L’expression titille l’oreille, surprend, mais pour elle, « c’est comme le coworking de bureau, en fait. On a une mutualisation des espaces et des outils, tout simplement ». En 2016, après plusieurs années dans l’économie solidaire, elle lance avec onze autres personnes « la ferme du 100e singe », en référence à la théorie selon laquelle, si un singe adopte un comportement, à partir du 100e singe qui l’adopte, cela deviendra acquis. Installée dans une vieille ferme lauragaise de XIXe siècle, au milieu de cinq hectares, son association – bientôt structurée en Société coopérative d’intérêts collectifs (SCIC) – promeut une agriculture « plus sobre, plus durable », adaptée à de petites parcelles.

Micro-ferme, maraîchers, aquaponie, élevage d’escargots : les six projets sélectionnés pour un an – renouvelable deux fois – émanent tous d’une personne en Contrat d’appui au projet d’entreprise (Cape). Officiellement reconnus en reconversion professionnelle, ils continuent de percevoir le chômage ou le RSA.

Au moment de lancer cette ferme faite de briques et poutres anciennes, Amandine avait remarqué que beaucoup « de salariés en perte de sens choisissent de se reconvertir dans le domaine agricole ». Sacha abonde dans ce sens : « Je voulais un travail qui me satisfasse, avec un pouvoir décisionnaire, loin d’une hiérarchie complètement gargantuesque. Je voulais voir le fruit de mon travail ». Mais « le modèle agricole français a été pensé pour la transmission familiale des terres et des compétences », constate Amandine, et « pas pour ces nouveaux profils, qui ont besoin d’être formés, accompagnés, soutenus ».

C’est pourquoi la structure, véritable incubateur agricole, propose aussi un portage juridique, des formations et un accompagnement personnalisé. « Quand on veut s’installer, on ne se rend vraiment pas compte de toutes les démarches administratives et de ce qu’il faut connaître en termes d’institutions », explique Sacha, « Et ça s’apprend pas du jour au lendemain ».

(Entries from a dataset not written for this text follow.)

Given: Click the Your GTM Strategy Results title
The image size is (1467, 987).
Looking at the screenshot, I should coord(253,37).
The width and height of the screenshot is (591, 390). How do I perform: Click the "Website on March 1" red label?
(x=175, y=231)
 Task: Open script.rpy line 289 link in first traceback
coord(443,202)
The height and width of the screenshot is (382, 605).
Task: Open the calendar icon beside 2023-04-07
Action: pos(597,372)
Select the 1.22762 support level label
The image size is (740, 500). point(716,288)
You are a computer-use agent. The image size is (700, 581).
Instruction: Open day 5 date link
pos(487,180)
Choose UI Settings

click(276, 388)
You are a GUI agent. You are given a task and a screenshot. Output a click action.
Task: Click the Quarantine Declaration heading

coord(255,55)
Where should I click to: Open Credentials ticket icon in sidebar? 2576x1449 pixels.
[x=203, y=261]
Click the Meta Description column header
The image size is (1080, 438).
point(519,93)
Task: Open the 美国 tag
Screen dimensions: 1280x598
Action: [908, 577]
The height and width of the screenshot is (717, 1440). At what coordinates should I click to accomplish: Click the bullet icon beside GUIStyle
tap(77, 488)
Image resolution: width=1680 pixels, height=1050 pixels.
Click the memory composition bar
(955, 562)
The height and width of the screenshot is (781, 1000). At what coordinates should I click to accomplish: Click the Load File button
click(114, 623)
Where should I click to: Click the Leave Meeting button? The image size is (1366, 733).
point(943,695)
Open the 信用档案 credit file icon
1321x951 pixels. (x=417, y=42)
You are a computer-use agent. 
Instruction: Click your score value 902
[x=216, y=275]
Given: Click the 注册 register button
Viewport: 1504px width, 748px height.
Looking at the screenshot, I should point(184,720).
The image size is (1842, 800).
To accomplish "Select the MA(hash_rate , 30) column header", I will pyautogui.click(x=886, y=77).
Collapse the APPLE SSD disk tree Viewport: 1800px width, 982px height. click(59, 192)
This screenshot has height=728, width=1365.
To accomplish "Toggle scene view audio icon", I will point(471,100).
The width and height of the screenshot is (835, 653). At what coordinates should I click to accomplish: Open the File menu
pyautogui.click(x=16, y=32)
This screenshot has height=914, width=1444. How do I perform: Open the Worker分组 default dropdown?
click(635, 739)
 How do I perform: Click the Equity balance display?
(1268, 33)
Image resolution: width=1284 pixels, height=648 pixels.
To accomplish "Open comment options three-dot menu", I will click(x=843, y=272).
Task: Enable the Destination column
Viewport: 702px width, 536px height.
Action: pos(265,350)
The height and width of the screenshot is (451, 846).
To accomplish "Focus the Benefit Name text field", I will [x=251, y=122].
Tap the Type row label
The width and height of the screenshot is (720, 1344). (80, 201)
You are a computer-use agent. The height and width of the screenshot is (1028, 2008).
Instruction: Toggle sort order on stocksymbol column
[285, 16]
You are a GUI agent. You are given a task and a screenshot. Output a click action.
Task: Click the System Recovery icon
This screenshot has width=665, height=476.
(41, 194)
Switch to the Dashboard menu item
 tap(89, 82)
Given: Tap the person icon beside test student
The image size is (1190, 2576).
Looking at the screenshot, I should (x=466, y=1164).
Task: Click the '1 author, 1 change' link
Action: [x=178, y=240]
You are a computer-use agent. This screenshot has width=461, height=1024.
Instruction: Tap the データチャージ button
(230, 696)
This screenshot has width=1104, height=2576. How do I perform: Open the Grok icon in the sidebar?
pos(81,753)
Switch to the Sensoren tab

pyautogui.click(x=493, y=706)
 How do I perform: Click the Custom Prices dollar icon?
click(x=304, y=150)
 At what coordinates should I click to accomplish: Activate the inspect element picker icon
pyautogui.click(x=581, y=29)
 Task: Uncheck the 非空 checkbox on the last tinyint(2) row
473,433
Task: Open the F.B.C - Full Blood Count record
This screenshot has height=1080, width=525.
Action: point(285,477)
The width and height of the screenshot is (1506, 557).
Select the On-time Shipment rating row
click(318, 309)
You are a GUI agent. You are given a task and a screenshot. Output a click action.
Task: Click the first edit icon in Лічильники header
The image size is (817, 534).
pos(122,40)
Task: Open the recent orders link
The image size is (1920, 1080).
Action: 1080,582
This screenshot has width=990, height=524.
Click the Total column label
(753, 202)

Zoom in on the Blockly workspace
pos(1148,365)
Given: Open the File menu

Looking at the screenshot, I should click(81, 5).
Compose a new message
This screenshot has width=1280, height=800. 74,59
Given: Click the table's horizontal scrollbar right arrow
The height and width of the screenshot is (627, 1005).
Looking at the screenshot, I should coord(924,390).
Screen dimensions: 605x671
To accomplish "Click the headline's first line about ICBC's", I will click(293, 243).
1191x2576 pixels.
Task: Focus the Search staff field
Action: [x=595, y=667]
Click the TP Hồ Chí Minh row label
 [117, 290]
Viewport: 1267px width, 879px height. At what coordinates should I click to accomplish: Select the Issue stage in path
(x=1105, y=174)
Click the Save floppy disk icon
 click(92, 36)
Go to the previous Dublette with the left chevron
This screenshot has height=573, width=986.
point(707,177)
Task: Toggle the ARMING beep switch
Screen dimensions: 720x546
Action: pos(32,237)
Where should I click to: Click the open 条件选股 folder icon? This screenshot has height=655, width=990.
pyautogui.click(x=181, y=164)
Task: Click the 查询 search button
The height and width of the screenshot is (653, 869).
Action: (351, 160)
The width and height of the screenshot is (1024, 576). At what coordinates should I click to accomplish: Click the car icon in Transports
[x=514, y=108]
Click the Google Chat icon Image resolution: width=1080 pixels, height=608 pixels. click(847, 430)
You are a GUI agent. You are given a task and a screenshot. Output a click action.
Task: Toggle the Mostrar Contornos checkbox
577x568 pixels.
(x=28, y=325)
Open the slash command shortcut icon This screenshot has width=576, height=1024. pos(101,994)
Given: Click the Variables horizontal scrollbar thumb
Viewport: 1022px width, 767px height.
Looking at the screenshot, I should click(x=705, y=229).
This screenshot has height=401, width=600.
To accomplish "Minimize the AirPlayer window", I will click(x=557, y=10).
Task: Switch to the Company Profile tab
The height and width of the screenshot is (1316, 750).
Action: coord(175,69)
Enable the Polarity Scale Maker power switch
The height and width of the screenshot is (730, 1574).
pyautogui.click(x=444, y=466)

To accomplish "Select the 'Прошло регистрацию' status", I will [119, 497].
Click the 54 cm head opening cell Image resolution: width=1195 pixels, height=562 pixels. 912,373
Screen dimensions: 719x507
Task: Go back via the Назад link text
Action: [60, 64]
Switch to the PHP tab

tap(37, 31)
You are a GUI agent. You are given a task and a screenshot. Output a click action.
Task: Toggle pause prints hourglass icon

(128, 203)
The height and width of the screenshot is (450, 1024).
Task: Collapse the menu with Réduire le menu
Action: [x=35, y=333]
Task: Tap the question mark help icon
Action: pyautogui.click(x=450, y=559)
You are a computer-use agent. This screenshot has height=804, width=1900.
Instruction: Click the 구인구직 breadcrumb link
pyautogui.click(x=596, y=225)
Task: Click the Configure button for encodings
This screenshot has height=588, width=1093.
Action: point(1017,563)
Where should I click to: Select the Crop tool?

Pour se lancer, le 100e singe avait fait appel au crowdfunding. Désormais, la structure se finance grâce à la location de salles pour des formations, du mécénat et des subventions départementales. Ce modèle de coworking agricole semble déjà trouver ses adeptes : plus d’une vingtaine de candidats ont demandé une place dans l’incubateur toulousain. Amandine confie accompagner d’autres personnes voulant créer des lieux similaires en Ile-de-France ou en Côte d’Azur, « heureuse » que le concept se répande.